# What Monitor Lizard to get?



## Goomba (May 22, 2007)

Hey everyone. I was just curious if any of you folks could give me some suggestions as to a species of Varanid I could keep. I currently have a 55 gallon terrarium that I would like to make use of. Size is the most important issue, I have kept a male Nile Monitor in the past and truly don't feel like making another 16 foot enclosure, haha. So, does anyone here have experience with monitors, particularly one that could be housed in a 55? I've been reading up on Timors and Ackies, but was curious if there are any other species as well, particularly from Africa.

Thanks for the input.


----------



## Goomba (May 22, 2007)

Hmmm, maybe I'll just get a Uromastyx.


----------



## AneesasMuse (May 22, 2007)

I don't know much about monitors, but my Niger Uromastyx is GREAT!! 

He lives in a 55g very comfortably, too.


----------



## P. Novak (May 22, 2007)

If your still looking for a monitor, I'd say go with a Savannah(sp?) monitor. They don't grow as large as other monitors, but still get to a size where they won't fit in a 55 gallon. You should look into them, and if not interested I'd say go for a Uromastyx.


----------



## rollinkansas (May 22, 2007)

55 gallon is going to be to small for 90% of monitors. A 4x2x2 is a good size if you want to keep one or 2 dwarf monitors, and even that could be said to be small for 2 monitors


----------



## Penna (May 22, 2007)

all the smaller monitors are arboreal anyway. if i were you i would consider a blue tongue skink, i highly recommend them as the best "pet" lizard


----------



## mrbonzai211 (May 22, 2007)

Savannah monitors are incredible pets and amazing predators. it's insane watching them hunt and kill prey

They're a little more wild then uromastyx but if you handle them regularly they tame pretty quickly though


----------



## Joe (May 23, 2007)

I can't believe nobody has recommended ackies yet. Pretty much the best pet monitor, IMO. Small size, good temperament, interesting personalities.


----------



## rollinkansas (May 23, 2007)

Penna said:


> all the smaller monitors are arboreal anyway. if i were you i would consider a blue tongue skink, i highly recommend them as the best "pet" lizard


Maybe you are confusing the tree monitors with the dwarf monitors. While green, blue, and black tree monitors need vertically oriented cages, kimberly rock, black head, freckled monitors, etc dont need such high cages, and instead need length and width.


----------



## jwmeeker (May 23, 2007)

My vote is for the ridge tailed monitor (ackies) or kimberlies.  I've raised both and both species are loaded with personality.  They are very exciting to watch hunt for their prey and roam their enclosures.  Pilabarensis I hear are also a very neat monitor, but are probably the most expensive dwarf monitor at the moment.  Ackies have come down considerably in price; you can probably find them under $150 if you search.  I haven't seen hardly any kimberlies for sale recently.  Maybe nobody is having luck producing them, or maybe they are just being sold quickly out of the egg.  They will probably run $650 plus.


----------



## rollinkansas (May 23, 2007)

I keep kimberies and im not sure they would make a good pet. Most people want something they can handle, and kimberies are very skittish, not to mention the stress...although if it was strictly for a display animal then I dont really see a problem with it.


----------



## Penna (May 25, 2007)

rollinkansas said:


> Maybe you are confusing the tree monitors with the dwarf monitors. While green, blue, and black tree monitors need vertically oriented cages, kimberly rock, black head, freckled monitors, etc dont need such high cages, and instead need length and width.
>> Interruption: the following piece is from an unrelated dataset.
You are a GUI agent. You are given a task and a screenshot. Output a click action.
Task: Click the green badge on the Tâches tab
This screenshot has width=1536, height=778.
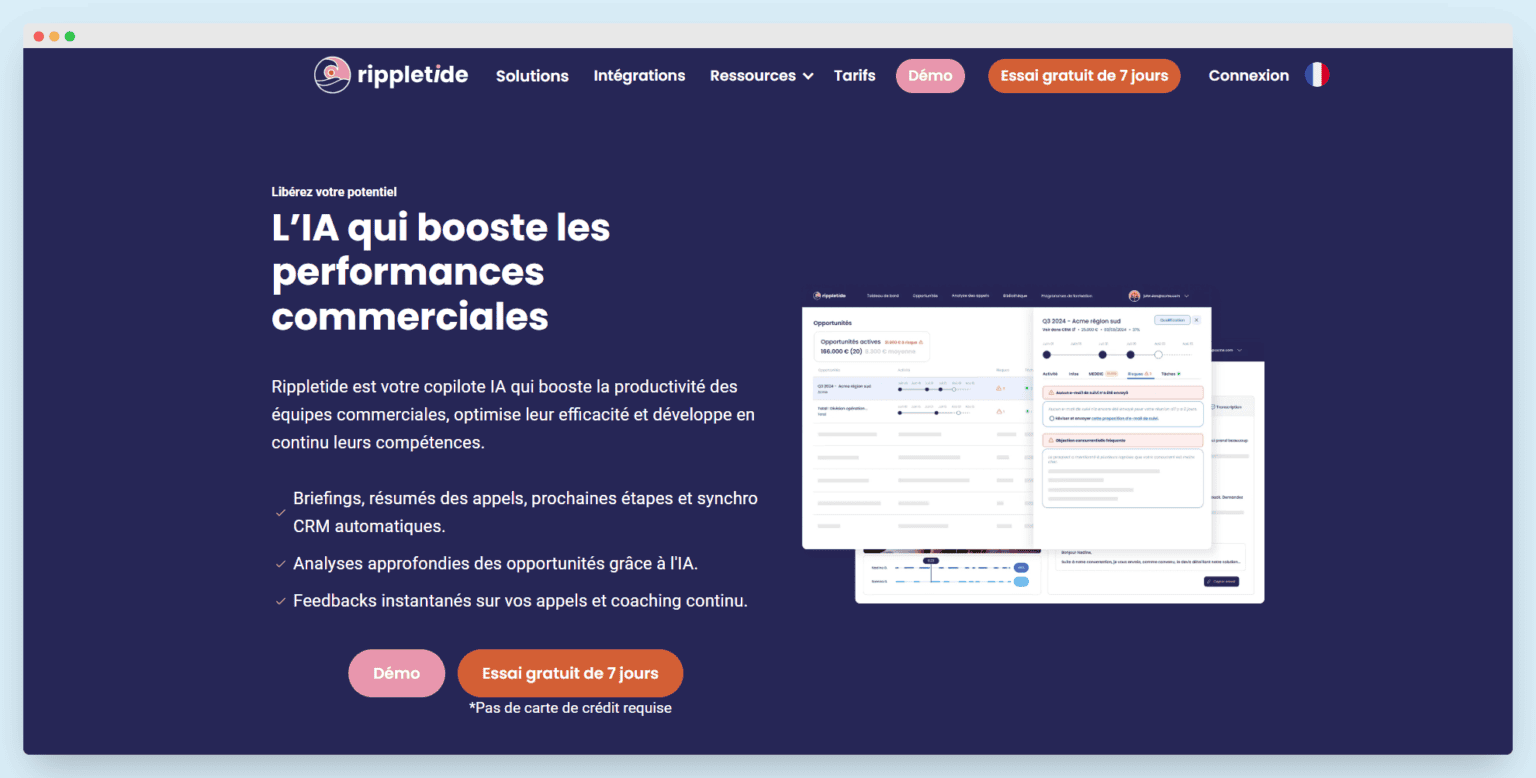click(x=1179, y=374)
I was basing my statement on the fact he was considering a 55 gallon tank. more than I was claiming all small monitors are arboreal. i should have worded it better sorry.


----------



## LeilaNami (May 26, 2007)

Black tree monitors!! I think you need a zoological permit though :?


----------



## Goomba (May 26, 2007)

Eh, I figure I wont dish out the dough for a dwarf that I could potentially keep in a 55, I think I'll just wait to snag a Uromastyx down the line, or maybe make a vivarium. It's a shame it's not an actual aquarium though, I'd buy a nice Midas Cichlid in a heart beat.


----------



## beetleman (May 26, 2007)

midas cichlid now ya talkin:clap:


----------



## Ophidio (May 27, 2007)

if you've only got a 55g tank, then ackies are probably the way to go.  or timors, but they're pretty nervous.  both are relatively expensive, but only the dwarf monitors will live happily in that size tank, likely only 1 at that.  if you're willing to get something larger, then a savannah monitor would be a good choice, argentine tegus are great too.


----------



## Bigboy (May 27, 2007)

As much as I adore monitors, you should probably go with a Uro.  They're much easier to care for and more of a "pet".


----------



## ZooRex (May 30, 2007)

Check out Proexotics.com and there selection of (dwarf) monitors. ~ Rex


----------



## monitormonster (Aug 20, 2007)

Not many monitors will comfortably fit into a 55 gallon as adults. I would suggest building a bigger cage (though not 16 foot) and getting a Tegu or a Savannah Monitor. I am assuming you want a lizard that is easily tamed with lots of personality.....


----------



## dragonblade71 (Aug 21, 2007)

I think this definitely excludes a goanna from the options!


----------



## Arachnomaniak (Aug 21, 2007)

I highly recommed "ackies" or the "Yellow Dwarf Spiny Tail Monitor" or "Red Dwarf Spiny Tail Monitor".  The yellows are more common and less expensive.  These guys max out at around a foot or so give or take, are easily tamed and very interesting to watch.  The size and attitudes of these guys make them awesome additions!  I have kept several individuals and use them frequently for educational presentations.  Savannah monitors are another good beginner choice but keep in mind that a 55 gallon probably isn't going to cut it once it's full grown.  These guys are easy to find, usually relativly inexpensive, can be easily handled and tamed, but keep in mind that they can get pretty hefty!  I would stay away for Timors as your first as many individuals are brought in as WC specimens and they can be expensive and fairly skittish EG: walk into the reptile room and all the Timors run for cover whereas all the ackies are out and about looking for food when I come in!  Ackies are all around a great choice if you're looking for something that is smaller and can be easily tamed/handled!


----------